* TASK TO CARRY OUT *
Print the line containing "Viewport: 736px width, 789px" and all lines after it to the end of the records below, exactly as written. No pictures.

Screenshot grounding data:
^^^^^^^^^^^^^^^^

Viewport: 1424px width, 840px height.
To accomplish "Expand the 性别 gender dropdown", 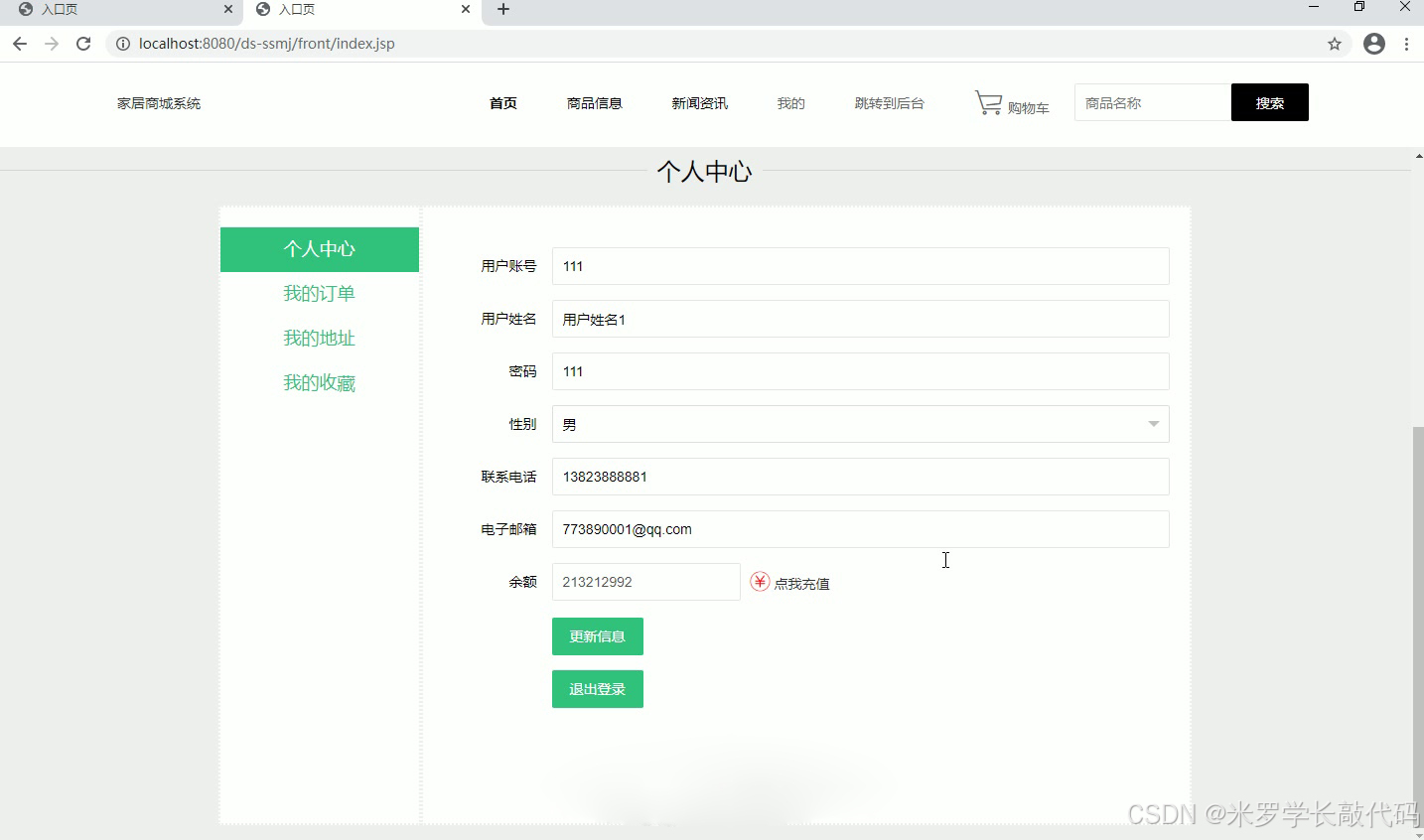I will click(1153, 424).
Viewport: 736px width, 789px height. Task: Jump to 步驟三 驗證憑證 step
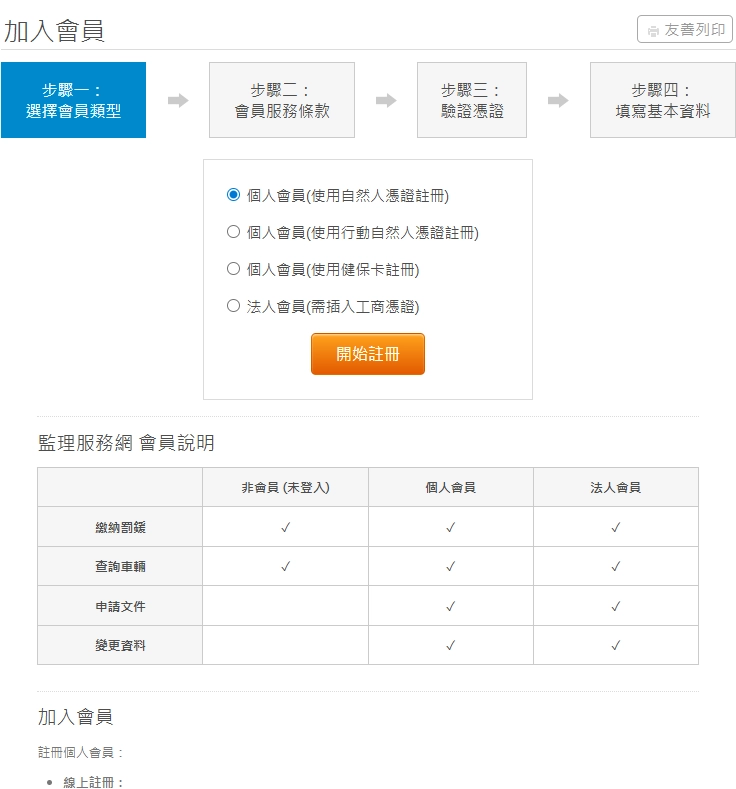(472, 100)
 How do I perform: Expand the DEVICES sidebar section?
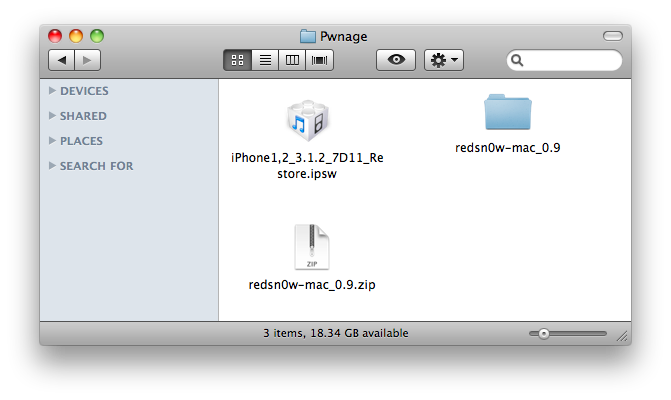(52, 91)
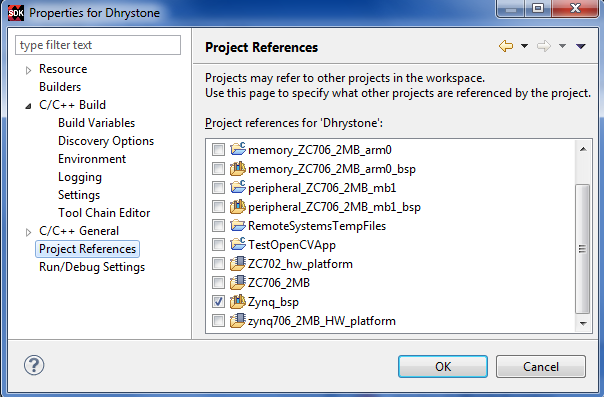Enable memory_ZC706_2MB_arm0 reference checkbox
The image size is (604, 397).
[x=218, y=149]
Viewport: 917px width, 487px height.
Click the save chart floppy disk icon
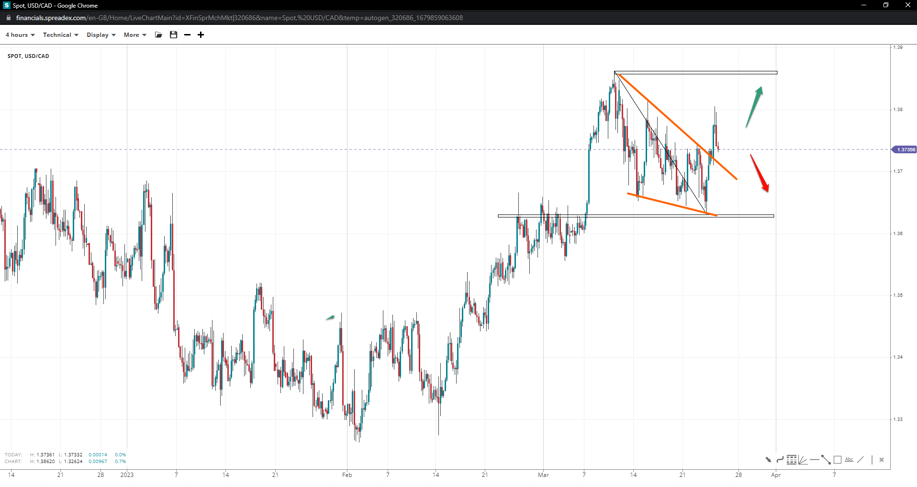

^^^^^^^^^^^^^^^^

* FINAL ANSWER *
Viewport: 736px width, 789px height. Task: Jump to 步驟三 驗證憑證 step
(472, 100)
 How do I perform: Expand the DEVICES sidebar section?
(52, 91)
Enable memory_ZC706_2MB_arm0 reference checkbox
The image size is (604, 397).
[x=218, y=149]
Viewport: 917px width, 487px height.
Click the save chart floppy disk icon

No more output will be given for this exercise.